Kristin Kaspar, a Hopkins resident and history major, researched and wrote a history of the Hopkins Library for the centennial.  Among its highlights:
  • In 1910, the village of West Minneapolis, as the city of Hopkins was known at the time, was a bustling community, population about 3,000.  As businesses, housing, churches, and other buildings sprang up in the area, the Women’s Improvement League convinced city officials that the village needed a library.  In 1912, a library was organized and housed in three rooms in City Hall on 8th and Excelsior Avenue (now Mainstreet). The library was stocked with books provided by the League and high school alumni, and staffed by volunteers and its first librarian, Lillian Wheeler. 
  • By 1915, the library had 800 books, checked out about 450 books each month, and had issued 1,050 library cards.  Children’s story hours were attended by as many as 175 children. 

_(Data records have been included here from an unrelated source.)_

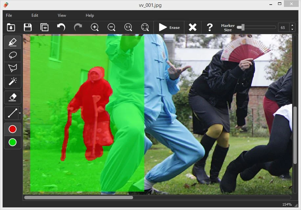The height and width of the screenshot is (210, 301).
Task: Select the Magic wand tool
Action: click(12, 81)
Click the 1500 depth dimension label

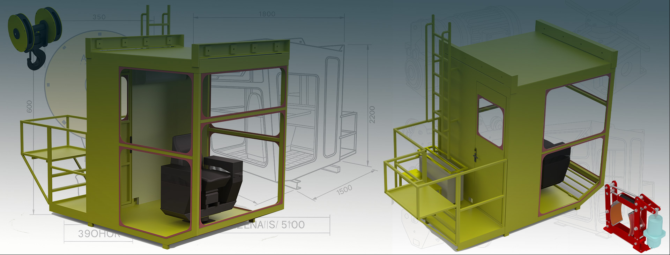pos(344,191)
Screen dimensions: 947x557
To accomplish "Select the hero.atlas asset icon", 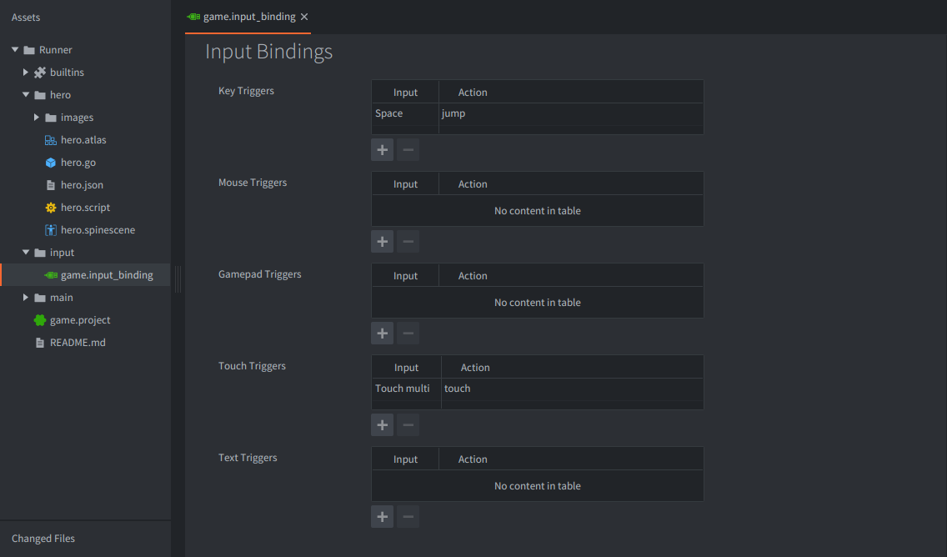I will pyautogui.click(x=50, y=139).
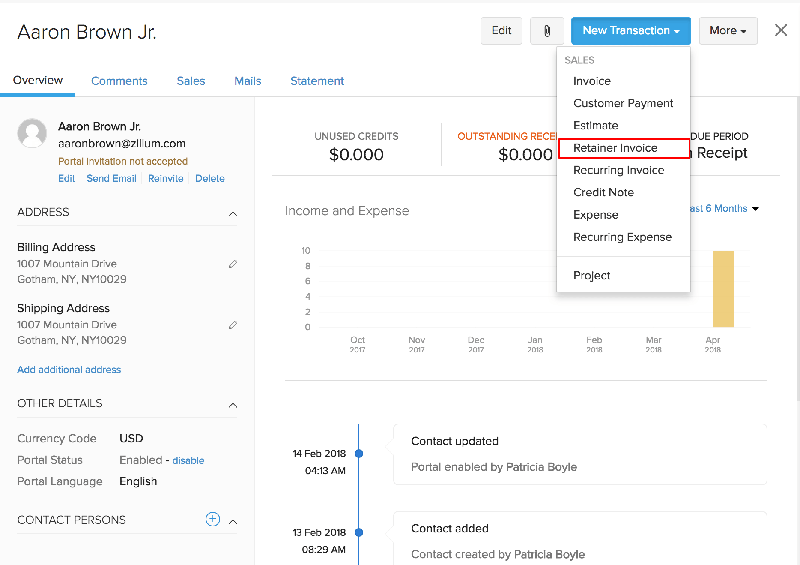Switch to the Statement tab

coord(317,81)
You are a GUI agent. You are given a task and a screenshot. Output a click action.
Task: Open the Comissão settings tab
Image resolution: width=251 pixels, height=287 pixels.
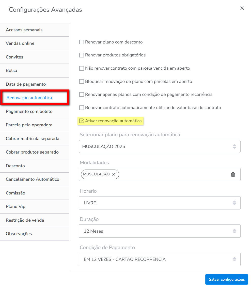[15, 193]
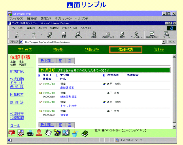Screen dimensions: 183x145
Task: Click the green help book icon
Action: pyautogui.click(x=84, y=133)
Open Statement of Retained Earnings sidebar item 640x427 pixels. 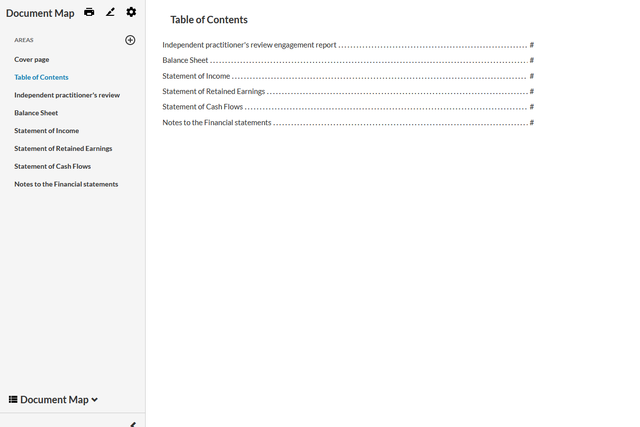(x=63, y=148)
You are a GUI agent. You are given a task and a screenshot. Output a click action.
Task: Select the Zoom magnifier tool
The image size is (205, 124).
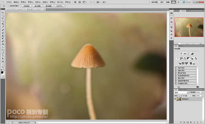point(3,67)
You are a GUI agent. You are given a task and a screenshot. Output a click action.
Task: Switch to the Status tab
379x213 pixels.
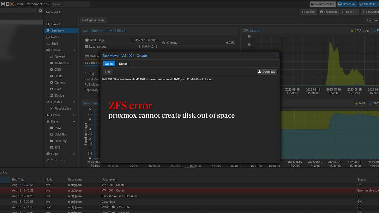click(123, 64)
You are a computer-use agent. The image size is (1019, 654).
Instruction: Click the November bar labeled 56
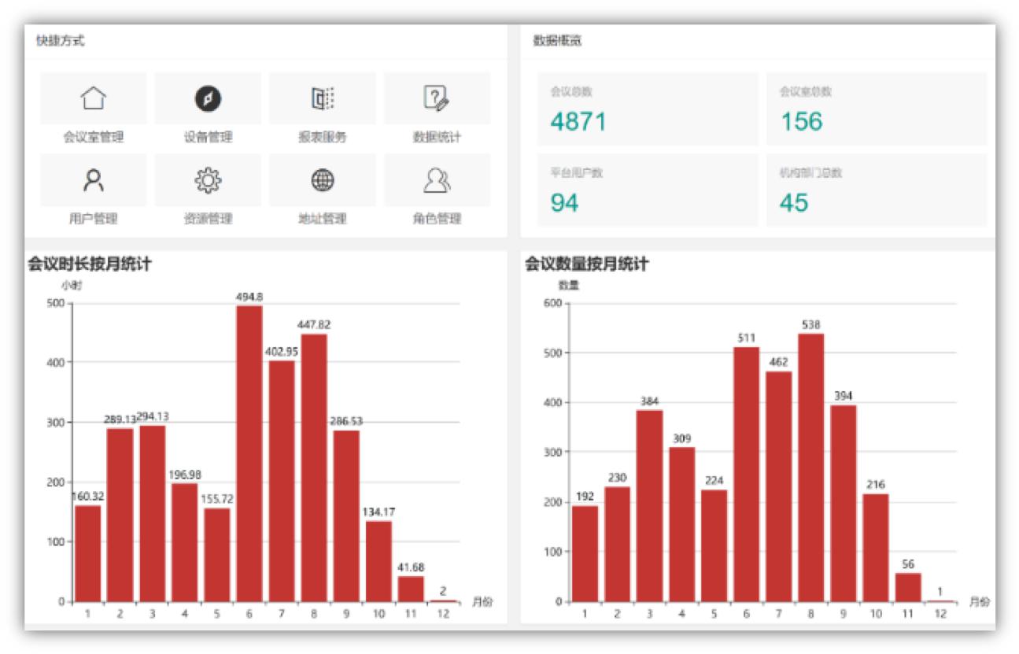908,587
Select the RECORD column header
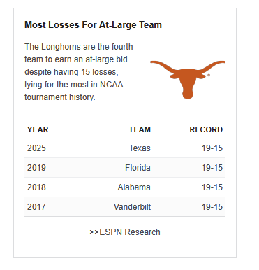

  • A collection of 1200 Czech language books was donated to the library by the Western Bohemian Fraternal Association of Glen Lake (many town residents were immigrants from the Czech Republic).
  • In 1931, the community discussed merging its independent library with Hennepin County Library to improve access to resources, but the village council voted in favor of the library remaining independent. 
  • In 1932, Bloomie Mountain began her 30-year tenure as the village librarian, a period during which the library’s collection grew from 3,600 volumes to more than 28,000.
  • In 1948, in need of more space for its growing collection, the library moved into the Dow House, a 15-room Victorian brick mansion built in 1894 by Daniel and Belinda Dow at 9th and First Street South, where the U.S. Post Office is now located.  Kaspar notes that the library had “two large fireplaces on each side of the South Parlor. A large staircase led upstairs to the children’s section. Circulation, Reference, Fiction, and Non-Fiction were all on the first floor housed in the various rooms. In the dining room, the shelves were so tall and over-burdened that the public was not allowed into the section.”
  • In 1963, to improve public access to its collection, the library moved into a new temporary location at 9th Street North and Mainstreet (now law offices). 
  • In 1968, a new library was constructed at 22-11th Ave. N. 
  • In 1973, the Hopkins Library merged with the Hennepin County Library system to enhance resources and better meet patron needs.
  • In the 1990s, the 1,000 books that remained in the Czech language collection were donated to the Hopkins History Center, then to the University of Minnesota’s Immigration Research Center.
  • In 2002, coinciding with other redevelopment projects on Mainstreet, the Hopkins Library was renovated to improve customer service and work flow, make room for more computers, and expand the meeting room.  Since then, other library improvements have included an expanded teen area and lounge along the front windows. 
  • In 2010, an early literacy play area called “Main Street Hopkins,” funded by a National Leadership Planning grant from the Institute of Museum and Library Services, and in partnership with the Minnesota Children’s Museum, was created near the children’s collection.
  • Other recent improvements to the library include stained glass art, new furnishings, and year-round programs for all ages funded by the Friends of the Hopkins Library.
Hopkins librarian Lisa Bjerken said, “Although the library building and its resources and services have changed tremendously over the past century, we continue to serve a diversity of people, and library patrons still love to read and rely on their library for information, education, and enrichment. We think the library will continue to transform, respond to patron needs and be a vital part of the Hopkins community in the next 100 years.”